Neprilysin-Like Protease-beta, Mouse (NEPL-b), Control Peptide

Molecular Biology / MB-Neprilysin

-20°C

Supplied as a liquid in PBS, pH 7.5

The amyloid beta-peptide (Ab) of 39 to 43aa (Ab40, Ab42, Ab43) is constitutively produced in brain upon proteolysis of the b-amyloid precursor protein (APP). In the young and healthy humans, Ab is rapidly catabolized before it can be deposited in the brain. However, upon aging or the onset of familial Alzheimer's Disease, alterations in either synthesis or degradation/clearance of Ab may contribute to amyloid depositions in the brain. Ab is susceptible to a number of in vivo and in vitro proteases like cathepsin-D and M-13 metalloproteases. The M-13 family includes several members of zinc-dependent proteases like damage-induced neuronal endopeptidase (DINE), product of phosphate regulating gene with homologies to endopeptidases on the X chromosome (PHEX), neutral endopeptidase 24.11 or neprilysin (NEP) and neprilysin-like proteases (NEPLs). NEPLs (alpha, -beta, gamma) arise from the alternative splicing of a single NELPS gene and show ~54% sequence homology. M13 members are generally type II transmembrane proteins consisting of a single polypeptide chain with Zinc binding HEXXH motif, a short cytoplasmic tail, a transmembrane segment and an extra-cytoplasmic domain containing the enzyme active site.

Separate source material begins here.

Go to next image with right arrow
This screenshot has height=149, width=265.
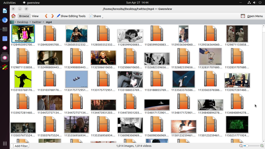53,16
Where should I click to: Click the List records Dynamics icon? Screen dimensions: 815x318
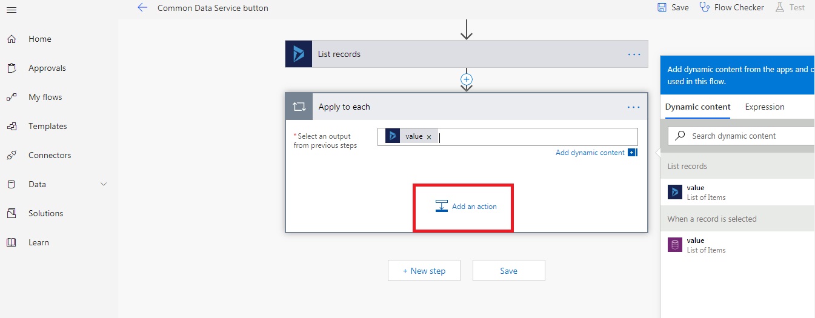coord(299,54)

NEPL-b (variously called SEP/NL1/NEPII) is type II transmembrane enzyme containing a single polypeptide chain of 765aa (~110kD) with cytoplasmic and transmembrane domains and a large extracellular C-terminal core containing the peptidase active site. The aa sequence is 65.1 % identical to mouse NEP. In comparison to NEPL-a, NEPL-b has an additional and unique sequence of 23-aa (41-63 aa) after the TM domain. There are two splice variants of NEP-b; a secreted isoform of 126kD containing a 23 aa secretion signal sequence and a membrane associated isoform of 110kD. The secreted isoform is much more glycosylated than the membrane isoform. Testis is the only tissue where the soluble/secreted isoform of NEP-b is predominant. Unlike NEP, NEPL-b has no proteolytic activity to Ab however both enzymes can cleave Leu5-enkephalin.